Kim expressed her desire to be Atticus Finch, writing wrongs and defending innocents against injustice (her literary criticism on this point I’ll leave for now...). And when we see her at Mesa Verde in 4x03, I think it might be too simplistic to say she feels trapped... rather, she’s walking around inside someone else’s dream. Kevin’s worked for years to make his dream a reality, and if Kim stays to help him do it, she realizes it’s going to take years of her life, working flat out as she’s done for the past few weeks, and it will only get her to Kevin’s dream. Some people might be okay with that, so long as it lets them live comfortably, or make a name for themselves, but that’s not Kim. She wants more, she wants to walk inside her own dream.
Her request that Viola take her to court hints that she might be looking into doing defense work, as Jimmy had at the start of season one. That would take her closer to her own dream of being an Atticus, defending those who otherwise couldn’t be defended. And she’s one to seek justice, which isn’t always “winning.” Remember the Kettlemens, to whom she explained that the best outcome for a client isn’t always to win, but to get the best possible outcome. And for them it meant facing up to the facts of what they’d done, and accepting the inevitable consequences, even if she was able to soften the blow for them. But Kim’s dedication to justice, a fair shot for anyone, no matter who they are or what they’ve done - clash very tellingly with what she know about Jimmy’s later actions.
Jimmy-as-Saul is also a sometime defense attorney, but he’s the opposite of the Atticus Finch stickler for justice as idolized by Kim. He’s mercenary and cynical, eager to collect as much money as he can as fast as he can, and slapdash in his efforts to get the best possible outcome for his clients no matter whether he has to bend the rules or the truth. These are the things Kim would and could never do, even as she tries to give her clients the best defense she can give them. Saul on the other hand is giving the best defense that money can buy - and money can buy a lot more from Saul than it can from Kim.

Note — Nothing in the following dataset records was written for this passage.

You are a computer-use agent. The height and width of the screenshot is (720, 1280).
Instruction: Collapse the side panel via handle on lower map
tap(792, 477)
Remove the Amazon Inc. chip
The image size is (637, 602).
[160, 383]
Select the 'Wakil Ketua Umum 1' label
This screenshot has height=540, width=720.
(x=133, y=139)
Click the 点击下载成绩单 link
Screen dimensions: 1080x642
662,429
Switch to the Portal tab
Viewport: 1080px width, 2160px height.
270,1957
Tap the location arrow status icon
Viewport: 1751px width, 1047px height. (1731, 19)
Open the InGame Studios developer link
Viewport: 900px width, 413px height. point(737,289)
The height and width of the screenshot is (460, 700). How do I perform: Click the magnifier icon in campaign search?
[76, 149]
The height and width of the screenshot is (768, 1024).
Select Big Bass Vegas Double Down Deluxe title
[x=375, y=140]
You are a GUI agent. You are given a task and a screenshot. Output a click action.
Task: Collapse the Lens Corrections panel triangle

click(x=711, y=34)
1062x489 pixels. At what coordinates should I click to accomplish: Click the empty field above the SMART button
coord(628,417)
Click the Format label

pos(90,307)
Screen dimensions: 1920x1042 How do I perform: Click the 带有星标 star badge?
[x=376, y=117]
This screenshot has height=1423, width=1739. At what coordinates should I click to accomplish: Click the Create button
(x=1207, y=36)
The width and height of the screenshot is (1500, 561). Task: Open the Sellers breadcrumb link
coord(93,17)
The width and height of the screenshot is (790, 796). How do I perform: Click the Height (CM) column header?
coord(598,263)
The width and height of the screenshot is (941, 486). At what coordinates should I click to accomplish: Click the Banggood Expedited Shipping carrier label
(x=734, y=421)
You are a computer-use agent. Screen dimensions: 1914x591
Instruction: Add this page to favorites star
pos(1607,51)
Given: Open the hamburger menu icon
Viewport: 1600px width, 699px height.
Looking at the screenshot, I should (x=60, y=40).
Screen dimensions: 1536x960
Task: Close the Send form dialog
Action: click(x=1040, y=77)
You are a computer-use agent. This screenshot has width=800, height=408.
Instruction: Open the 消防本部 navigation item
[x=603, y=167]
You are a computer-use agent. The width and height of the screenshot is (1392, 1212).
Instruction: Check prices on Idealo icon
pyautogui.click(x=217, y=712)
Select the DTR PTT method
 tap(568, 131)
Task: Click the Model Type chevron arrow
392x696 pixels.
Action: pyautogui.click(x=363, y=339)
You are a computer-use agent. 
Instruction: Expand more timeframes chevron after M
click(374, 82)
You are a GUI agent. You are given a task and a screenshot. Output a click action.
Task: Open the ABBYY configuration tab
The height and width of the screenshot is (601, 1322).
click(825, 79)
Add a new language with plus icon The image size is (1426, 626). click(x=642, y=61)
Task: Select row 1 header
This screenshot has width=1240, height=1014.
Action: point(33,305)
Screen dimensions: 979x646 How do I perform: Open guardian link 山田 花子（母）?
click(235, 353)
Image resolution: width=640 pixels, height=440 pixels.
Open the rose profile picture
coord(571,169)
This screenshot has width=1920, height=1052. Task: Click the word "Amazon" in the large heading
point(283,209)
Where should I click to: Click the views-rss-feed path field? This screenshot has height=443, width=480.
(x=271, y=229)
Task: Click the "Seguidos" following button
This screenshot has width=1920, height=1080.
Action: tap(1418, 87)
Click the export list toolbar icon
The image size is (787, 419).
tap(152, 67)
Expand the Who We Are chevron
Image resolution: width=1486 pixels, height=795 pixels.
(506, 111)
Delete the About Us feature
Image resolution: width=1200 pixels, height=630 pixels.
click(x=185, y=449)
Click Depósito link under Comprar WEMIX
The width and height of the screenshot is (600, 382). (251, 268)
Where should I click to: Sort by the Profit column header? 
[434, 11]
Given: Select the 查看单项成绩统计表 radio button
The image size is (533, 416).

So it would be interesting, though upsetting, to see them travel these parallel paths, Kim dedicated to the truth and justice, Saul dedicated to the art of extracting the most money possible by getting his clients out of the consequences of their actions by any means necessary. And possibly then seeing in Kim all that he hated in Chuck - this ideological adherence to the sacredness of the law, at a point where he’s so hardened that he can no longer see the pure desire for justice behind it.
And what happens if they have to face off in court?